POTOSI, Mo. -- Over the 19 years since Kenneth Kenley killed one of her sons in a crime rampage lasting several hours, Jackie Felts kept a scrapbook about the case, clinging to hope of watching the killer's death sentence carried out.
The Poplar Bluff woman heralded Jan. 7, when Kenley's execution was set. Finally, a surviving son says she believed, two decades of torment of hearing so much about the killer and so little about her slain son Ronald would end with Kenley's last breath.
But murderer outlasted mother, who died Jan. 22 at 68 when her heart gave out in her home. She never got to early Wednesday, when something she pined for so long took just two minutes in a sterile prison death chamber.
Ronald Felts' widow, now remarried, and their two grown daughters looked on as Kenley, 42, got three lethal doses of drugs at the Potosi Correctional Center.
To Sam Felts, his late mother was there in spirit.
"Did she die heartbroken? Probably," Sam Felts, who did not witness the execution, said hours earlier.
"But granted, she would have wanted to be there to see him die."
Sam Felts said he'd be stunned if Kenley offered any remorse for killing his brother, 27, during a bullet-filled January 1984 night that left two other people wounded in and around the southeast Missouri town of Poplar Bluff.
And Kenley -- the man who told police when arrested, "I hate people. People get on my nerves" -- offered no apologies. He snubbed requests for interviews. His final statement was a few sentences of love for three of the five people he picked to watch him die.
And while strapped to the gurney, Kenley kept his head tilted toward his witnesses, never looking at the Felts' family's representatives as he mouthed something to his friends and nodded after one of them said through the glass, "I love you."
Then the drugs flowed, and his mouth went agape as he slipped out of consciousness. Two chest heaves later, he was gone.
"Granted, I believe in rehabilitation," said Sam Felts, now 44 and managing a supermarket in Missouri's Bootheel. "But with this guy, there was no chance."
Kenley's backers argued as much with a different spin, saying his violence -- some say evil -- was mental illness cultivated by years of abuse from a father unchecked by a mother who abandoned the family when Kenley was just 5.
Among other things, his attorneys argued in 11th-hour appeals, Kenley was too mentally unfit to be executed.
But Kenley's fate was sealed a little more than an hour before he died, when the U.S. Supreme Court and Gov.
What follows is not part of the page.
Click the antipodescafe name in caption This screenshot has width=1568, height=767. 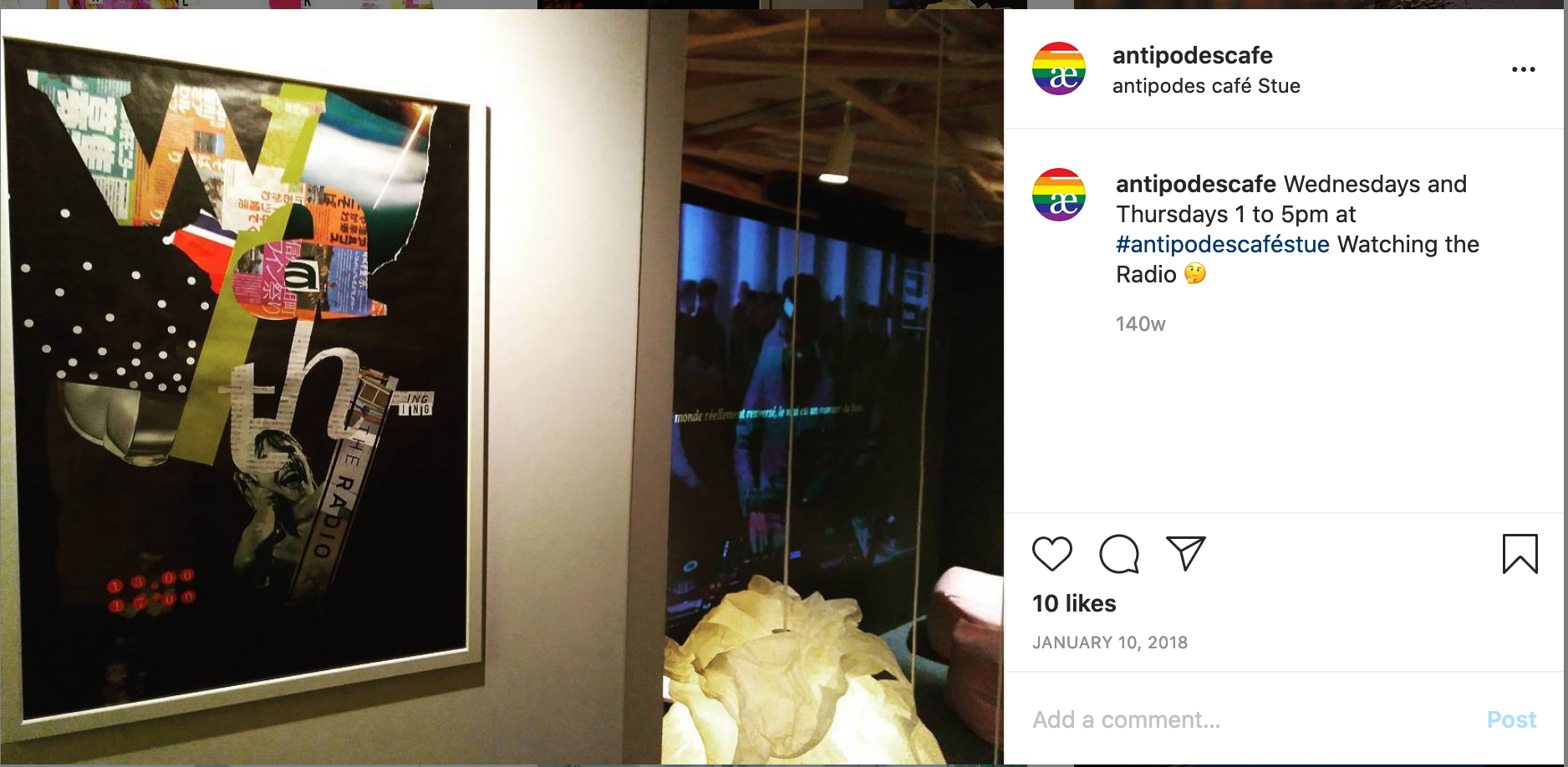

Bob Holden refused to intervene. Lower federal courts had done the same hours earlier.
Sam Felts, who had planned to witness the execution to support his mother but backed out after her death, said Kenley's departure meant the family could move on.
"Anywhere he goes, he's put fear in people's lives," Felts said. "It's unbelievable that people would stand up for him in court and say he's a good guy who just had a bad life."
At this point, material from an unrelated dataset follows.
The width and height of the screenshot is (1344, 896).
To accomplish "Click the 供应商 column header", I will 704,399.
Those Kenley chose to watch him die declined to comment afterward, as did the people there on the victim's behalf.
Kenley became the first Missouri inmate executed this year and the 60th since the state's 1989 reinstatement of the death penalty.
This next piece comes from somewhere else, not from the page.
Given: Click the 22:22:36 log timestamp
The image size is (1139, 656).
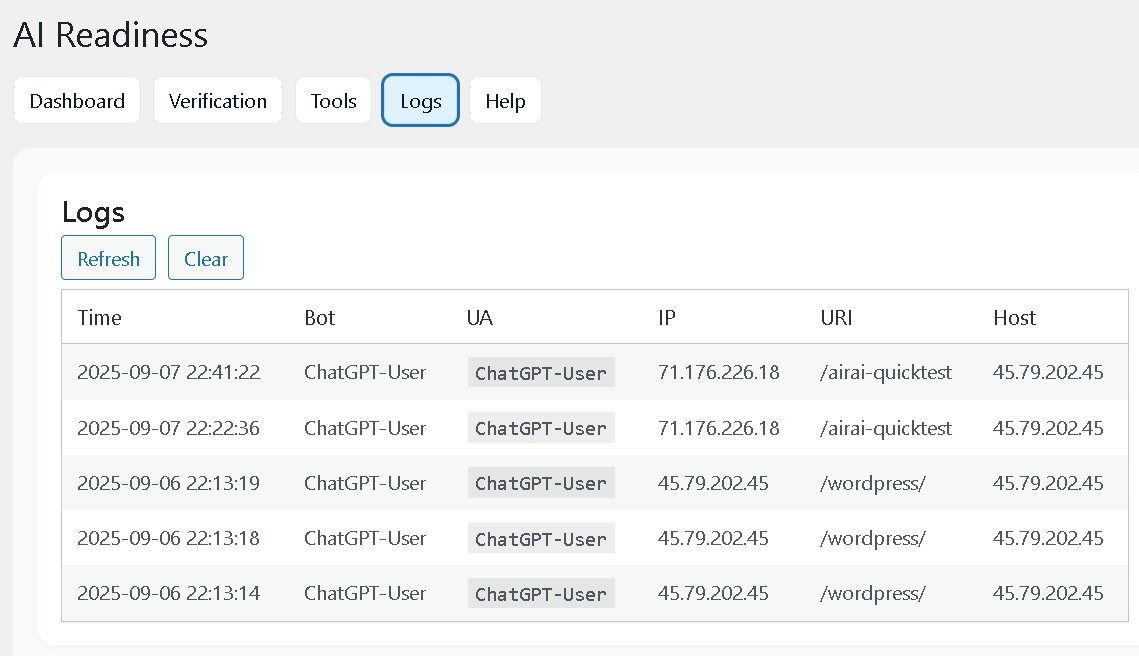Looking at the screenshot, I should click(168, 428).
Kenley shot Ronald Felts in the head during a holdup of a rural Poplar Bluff tavern where the victim was playing pool with friends.
Earlier that night, Kenley robbed a Poplar Bluff liquor store, then fled with a hostage he shot in the back as she jumped from their moving car.
When he later stormed the former Blue Moon tavern and ordered Felts and others there to hit the floor, Kenley shouted, "I mean business. I'll kill you just like I'm going to kill him." He then shot Felts dead with his .38-caliber pistol.
Kenley shot the bartender in the jaw and put his pistol to a teenager's forehead. When he tried to shoot an abducted woman as she fled, his pistol wouldn't fire.
During a motel holdup later that night, Kenley aimed at the owner but fled when he resisted -- and after his gun again failed.
Kenley exchanged gunfire with police in Arkansas and eventually surrendered, telling officers who arrested him, "You all were lucky."